_Instruction:_ Print the records unchanged, starting with the line that contains "is (1217, 685)." and ending with the line that contains "Looking at the screenshot, I should [153, 429].", both included.

_Information given:_
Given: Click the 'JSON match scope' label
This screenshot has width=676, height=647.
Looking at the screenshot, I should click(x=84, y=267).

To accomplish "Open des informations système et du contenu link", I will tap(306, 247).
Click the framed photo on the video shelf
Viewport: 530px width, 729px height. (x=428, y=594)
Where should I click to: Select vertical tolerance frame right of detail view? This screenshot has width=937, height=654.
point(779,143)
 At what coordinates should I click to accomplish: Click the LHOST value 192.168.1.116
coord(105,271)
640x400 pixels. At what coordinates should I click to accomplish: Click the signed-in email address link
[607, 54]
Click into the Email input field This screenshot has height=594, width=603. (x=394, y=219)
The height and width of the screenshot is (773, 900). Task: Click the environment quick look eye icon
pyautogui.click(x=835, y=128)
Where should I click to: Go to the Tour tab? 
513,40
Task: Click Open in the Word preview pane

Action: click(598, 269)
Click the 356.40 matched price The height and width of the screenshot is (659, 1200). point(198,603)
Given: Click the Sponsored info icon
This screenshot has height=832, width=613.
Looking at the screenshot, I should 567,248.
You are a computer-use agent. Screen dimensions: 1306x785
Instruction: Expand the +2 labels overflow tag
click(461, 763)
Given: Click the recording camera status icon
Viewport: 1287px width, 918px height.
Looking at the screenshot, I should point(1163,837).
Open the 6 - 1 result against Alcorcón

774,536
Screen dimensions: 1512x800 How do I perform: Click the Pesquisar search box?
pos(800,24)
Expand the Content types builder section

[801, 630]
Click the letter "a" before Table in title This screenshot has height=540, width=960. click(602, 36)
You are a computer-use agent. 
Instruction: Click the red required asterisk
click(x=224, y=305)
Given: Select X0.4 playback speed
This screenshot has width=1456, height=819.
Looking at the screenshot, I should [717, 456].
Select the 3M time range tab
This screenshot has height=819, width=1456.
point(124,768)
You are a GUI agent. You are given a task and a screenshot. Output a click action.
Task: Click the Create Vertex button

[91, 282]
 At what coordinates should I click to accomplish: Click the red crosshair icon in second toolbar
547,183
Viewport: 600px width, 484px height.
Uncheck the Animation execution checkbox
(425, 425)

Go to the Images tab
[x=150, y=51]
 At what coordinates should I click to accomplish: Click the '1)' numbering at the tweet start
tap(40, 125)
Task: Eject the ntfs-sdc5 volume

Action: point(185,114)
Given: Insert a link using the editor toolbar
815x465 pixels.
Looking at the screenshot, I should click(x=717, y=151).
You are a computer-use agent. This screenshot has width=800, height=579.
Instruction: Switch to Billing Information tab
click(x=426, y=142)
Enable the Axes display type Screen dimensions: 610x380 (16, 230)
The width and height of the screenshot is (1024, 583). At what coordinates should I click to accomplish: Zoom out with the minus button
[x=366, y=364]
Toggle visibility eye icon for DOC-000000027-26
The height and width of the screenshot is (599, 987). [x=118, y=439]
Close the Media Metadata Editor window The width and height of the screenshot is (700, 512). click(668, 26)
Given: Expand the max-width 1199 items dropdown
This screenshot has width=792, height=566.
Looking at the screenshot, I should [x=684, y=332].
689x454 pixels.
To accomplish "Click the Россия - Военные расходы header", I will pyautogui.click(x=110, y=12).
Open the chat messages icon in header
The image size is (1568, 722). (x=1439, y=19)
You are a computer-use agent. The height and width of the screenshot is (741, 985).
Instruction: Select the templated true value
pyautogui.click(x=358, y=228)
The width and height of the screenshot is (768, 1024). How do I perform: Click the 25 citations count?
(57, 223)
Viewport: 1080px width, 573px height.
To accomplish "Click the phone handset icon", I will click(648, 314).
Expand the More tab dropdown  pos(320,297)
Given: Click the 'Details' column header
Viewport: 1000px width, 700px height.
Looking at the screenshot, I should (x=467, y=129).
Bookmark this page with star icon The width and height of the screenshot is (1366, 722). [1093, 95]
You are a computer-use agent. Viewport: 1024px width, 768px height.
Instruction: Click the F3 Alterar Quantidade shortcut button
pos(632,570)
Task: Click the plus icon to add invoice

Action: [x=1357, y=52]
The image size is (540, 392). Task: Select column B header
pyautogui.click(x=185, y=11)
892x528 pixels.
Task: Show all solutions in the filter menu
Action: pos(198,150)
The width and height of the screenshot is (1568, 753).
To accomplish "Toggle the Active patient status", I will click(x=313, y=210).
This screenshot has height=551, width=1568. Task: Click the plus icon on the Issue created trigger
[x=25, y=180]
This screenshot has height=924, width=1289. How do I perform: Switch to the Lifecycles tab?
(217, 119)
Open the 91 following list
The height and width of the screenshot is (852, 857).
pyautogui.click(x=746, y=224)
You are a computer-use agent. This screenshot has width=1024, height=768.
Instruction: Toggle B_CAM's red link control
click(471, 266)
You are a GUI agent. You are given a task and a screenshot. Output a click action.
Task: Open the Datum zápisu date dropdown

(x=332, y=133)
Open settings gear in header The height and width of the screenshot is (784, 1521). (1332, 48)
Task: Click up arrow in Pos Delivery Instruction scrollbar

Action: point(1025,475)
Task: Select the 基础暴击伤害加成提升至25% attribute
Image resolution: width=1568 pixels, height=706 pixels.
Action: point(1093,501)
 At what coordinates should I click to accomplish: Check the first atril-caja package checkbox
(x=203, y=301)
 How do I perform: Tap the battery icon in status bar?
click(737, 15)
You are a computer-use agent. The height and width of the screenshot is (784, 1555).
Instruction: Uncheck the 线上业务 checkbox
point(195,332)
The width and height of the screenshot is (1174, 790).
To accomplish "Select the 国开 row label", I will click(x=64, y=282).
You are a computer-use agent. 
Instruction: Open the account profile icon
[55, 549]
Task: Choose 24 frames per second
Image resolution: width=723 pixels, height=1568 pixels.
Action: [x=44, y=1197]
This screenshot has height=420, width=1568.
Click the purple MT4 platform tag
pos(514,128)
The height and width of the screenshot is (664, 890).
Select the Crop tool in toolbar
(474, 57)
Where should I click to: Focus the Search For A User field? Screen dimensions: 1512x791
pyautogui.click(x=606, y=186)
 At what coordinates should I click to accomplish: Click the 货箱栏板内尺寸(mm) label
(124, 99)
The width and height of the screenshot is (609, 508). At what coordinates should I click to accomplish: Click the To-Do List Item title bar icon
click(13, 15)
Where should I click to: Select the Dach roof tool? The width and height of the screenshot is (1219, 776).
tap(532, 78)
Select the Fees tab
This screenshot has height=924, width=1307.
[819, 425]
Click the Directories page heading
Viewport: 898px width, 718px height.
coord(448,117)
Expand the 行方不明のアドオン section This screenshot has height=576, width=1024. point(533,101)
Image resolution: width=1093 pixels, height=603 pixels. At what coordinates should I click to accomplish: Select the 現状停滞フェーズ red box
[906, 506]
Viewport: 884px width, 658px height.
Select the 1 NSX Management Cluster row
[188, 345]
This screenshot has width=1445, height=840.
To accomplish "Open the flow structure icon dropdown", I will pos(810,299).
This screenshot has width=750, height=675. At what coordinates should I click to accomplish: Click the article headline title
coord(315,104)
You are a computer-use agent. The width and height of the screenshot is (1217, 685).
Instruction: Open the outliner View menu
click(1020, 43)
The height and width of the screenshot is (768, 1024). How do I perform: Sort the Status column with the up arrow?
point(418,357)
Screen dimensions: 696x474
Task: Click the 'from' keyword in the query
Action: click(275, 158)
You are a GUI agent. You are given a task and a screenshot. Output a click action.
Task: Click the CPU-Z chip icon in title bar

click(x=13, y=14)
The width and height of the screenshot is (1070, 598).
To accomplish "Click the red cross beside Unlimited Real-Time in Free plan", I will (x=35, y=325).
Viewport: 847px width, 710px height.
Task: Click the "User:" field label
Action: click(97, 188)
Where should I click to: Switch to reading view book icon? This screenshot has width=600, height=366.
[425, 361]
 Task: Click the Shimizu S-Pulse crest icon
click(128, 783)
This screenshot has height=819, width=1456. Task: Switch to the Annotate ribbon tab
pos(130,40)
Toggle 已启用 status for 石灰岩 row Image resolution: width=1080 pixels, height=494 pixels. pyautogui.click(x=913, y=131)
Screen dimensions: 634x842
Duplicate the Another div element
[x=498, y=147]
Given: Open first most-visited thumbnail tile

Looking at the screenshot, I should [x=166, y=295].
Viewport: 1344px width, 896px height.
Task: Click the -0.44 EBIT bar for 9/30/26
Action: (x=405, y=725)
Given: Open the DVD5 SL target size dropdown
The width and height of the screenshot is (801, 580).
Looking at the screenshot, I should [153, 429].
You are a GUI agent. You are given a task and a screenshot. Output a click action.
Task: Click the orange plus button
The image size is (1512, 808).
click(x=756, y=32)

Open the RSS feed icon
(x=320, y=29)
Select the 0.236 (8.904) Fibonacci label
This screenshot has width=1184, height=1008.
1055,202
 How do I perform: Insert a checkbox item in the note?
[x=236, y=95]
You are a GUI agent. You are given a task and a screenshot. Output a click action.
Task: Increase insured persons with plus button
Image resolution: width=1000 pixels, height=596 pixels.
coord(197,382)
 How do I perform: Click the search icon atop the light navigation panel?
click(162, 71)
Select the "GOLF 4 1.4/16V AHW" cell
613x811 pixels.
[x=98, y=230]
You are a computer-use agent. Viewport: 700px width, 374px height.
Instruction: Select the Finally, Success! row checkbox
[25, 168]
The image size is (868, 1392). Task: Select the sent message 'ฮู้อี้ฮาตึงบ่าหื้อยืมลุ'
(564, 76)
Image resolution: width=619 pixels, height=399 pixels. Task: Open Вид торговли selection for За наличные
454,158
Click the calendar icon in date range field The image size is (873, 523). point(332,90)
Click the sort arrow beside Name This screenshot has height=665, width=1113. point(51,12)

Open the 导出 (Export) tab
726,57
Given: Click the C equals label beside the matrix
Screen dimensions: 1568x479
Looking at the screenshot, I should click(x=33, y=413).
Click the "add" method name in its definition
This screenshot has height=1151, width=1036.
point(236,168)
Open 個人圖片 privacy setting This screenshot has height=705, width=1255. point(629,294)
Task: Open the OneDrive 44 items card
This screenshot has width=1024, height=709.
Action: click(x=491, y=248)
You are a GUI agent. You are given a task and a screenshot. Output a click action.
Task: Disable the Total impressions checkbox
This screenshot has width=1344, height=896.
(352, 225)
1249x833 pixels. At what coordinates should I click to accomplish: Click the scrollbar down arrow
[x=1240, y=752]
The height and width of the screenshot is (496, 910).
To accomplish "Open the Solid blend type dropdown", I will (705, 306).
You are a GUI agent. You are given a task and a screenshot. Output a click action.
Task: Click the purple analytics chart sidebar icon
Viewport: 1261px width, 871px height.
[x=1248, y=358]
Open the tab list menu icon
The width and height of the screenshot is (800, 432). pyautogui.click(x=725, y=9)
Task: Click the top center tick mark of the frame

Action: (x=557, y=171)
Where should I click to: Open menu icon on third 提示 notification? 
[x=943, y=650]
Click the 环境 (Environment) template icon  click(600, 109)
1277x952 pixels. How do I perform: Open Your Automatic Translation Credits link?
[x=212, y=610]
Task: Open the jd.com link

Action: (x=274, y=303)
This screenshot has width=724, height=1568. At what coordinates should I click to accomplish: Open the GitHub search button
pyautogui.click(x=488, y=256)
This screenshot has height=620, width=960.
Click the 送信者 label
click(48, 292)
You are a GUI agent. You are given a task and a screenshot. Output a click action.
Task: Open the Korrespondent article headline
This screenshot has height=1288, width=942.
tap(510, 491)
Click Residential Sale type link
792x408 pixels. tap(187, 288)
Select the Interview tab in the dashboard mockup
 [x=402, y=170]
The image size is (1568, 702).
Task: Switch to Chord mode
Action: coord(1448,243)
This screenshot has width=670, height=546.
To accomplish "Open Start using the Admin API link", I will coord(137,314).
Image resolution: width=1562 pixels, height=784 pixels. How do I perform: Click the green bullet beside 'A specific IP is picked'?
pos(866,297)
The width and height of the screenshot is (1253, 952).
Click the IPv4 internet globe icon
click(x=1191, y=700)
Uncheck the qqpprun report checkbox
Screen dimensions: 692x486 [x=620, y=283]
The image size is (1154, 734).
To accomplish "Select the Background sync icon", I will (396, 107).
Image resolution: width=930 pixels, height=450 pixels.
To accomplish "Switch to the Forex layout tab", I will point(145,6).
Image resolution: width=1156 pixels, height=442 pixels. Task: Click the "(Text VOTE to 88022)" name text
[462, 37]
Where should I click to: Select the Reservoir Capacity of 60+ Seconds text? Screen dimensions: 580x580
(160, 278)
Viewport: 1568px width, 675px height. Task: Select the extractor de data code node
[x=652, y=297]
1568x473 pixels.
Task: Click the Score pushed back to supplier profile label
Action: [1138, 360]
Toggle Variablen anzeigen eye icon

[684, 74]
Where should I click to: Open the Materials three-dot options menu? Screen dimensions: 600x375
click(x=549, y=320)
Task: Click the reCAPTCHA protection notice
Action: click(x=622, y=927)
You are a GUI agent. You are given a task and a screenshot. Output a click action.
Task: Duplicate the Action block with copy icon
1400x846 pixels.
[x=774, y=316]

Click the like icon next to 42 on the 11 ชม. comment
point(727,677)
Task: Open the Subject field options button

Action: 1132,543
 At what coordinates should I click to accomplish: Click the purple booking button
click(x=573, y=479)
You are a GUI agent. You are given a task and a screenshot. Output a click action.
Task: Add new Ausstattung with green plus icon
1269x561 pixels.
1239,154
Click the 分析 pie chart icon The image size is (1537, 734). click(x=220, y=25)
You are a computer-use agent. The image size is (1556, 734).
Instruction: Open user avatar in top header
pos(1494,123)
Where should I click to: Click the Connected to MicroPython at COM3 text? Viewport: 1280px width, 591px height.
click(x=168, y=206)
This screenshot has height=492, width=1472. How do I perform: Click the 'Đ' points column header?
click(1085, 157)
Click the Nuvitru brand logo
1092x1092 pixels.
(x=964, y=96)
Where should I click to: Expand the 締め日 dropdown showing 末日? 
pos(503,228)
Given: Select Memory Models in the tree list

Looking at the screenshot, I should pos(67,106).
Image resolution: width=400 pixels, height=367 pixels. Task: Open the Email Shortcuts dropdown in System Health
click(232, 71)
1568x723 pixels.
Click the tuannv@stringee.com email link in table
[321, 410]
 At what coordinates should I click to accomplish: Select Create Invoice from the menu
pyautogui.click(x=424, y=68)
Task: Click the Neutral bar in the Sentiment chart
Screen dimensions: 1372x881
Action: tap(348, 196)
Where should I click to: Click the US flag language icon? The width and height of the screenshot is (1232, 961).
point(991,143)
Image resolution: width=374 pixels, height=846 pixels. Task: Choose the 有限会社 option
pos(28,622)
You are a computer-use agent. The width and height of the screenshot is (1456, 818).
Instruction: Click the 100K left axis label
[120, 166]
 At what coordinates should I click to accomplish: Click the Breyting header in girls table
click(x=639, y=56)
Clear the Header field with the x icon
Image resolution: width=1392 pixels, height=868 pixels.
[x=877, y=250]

_Answer to the exercise:_
You are a computer-use agent. The width and height of the screenshot is (1217, 685).
Instruction: Open the outliner View menu
click(1020, 43)
The height and width of the screenshot is (768, 1024). How do I perform: Sort the Status column with the up arrow?
point(418,357)
Screen dimensions: 696x474
Task: Click the 'from' keyword in the query
Action: click(275, 158)
You are a GUI agent. You are given a task and a screenshot. Output a click action.
Task: Click the CPU-Z chip icon in title bar

click(x=13, y=14)
The width and height of the screenshot is (1070, 598).
To accomplish "Click the red cross beside Unlimited Real-Time in Free plan", I will (x=35, y=325).
Viewport: 847px width, 710px height.
Task: Click the "User:" field label
Action: click(97, 188)
Where should I click to: Switch to reading view book icon? This screenshot has width=600, height=366.
[425, 361]
 Task: Click the Shimizu S-Pulse crest icon
click(128, 783)
This screenshot has height=819, width=1456. Task: Switch to the Annotate ribbon tab
pos(130,40)
Toggle 已启用 status for 石灰岩 row Image resolution: width=1080 pixels, height=494 pixels. pyautogui.click(x=913, y=131)
Screen dimensions: 634x842
Duplicate the Another div element
[x=498, y=147]
Given: Open first most-visited thumbnail tile

Looking at the screenshot, I should [x=166, y=295].
Viewport: 1344px width, 896px height.
Task: Click the -0.44 EBIT bar for 9/30/26
Action: (x=405, y=725)
Given: Open the DVD5 SL target size dropdown
The width and height of the screenshot is (801, 580).
Looking at the screenshot, I should [153, 429].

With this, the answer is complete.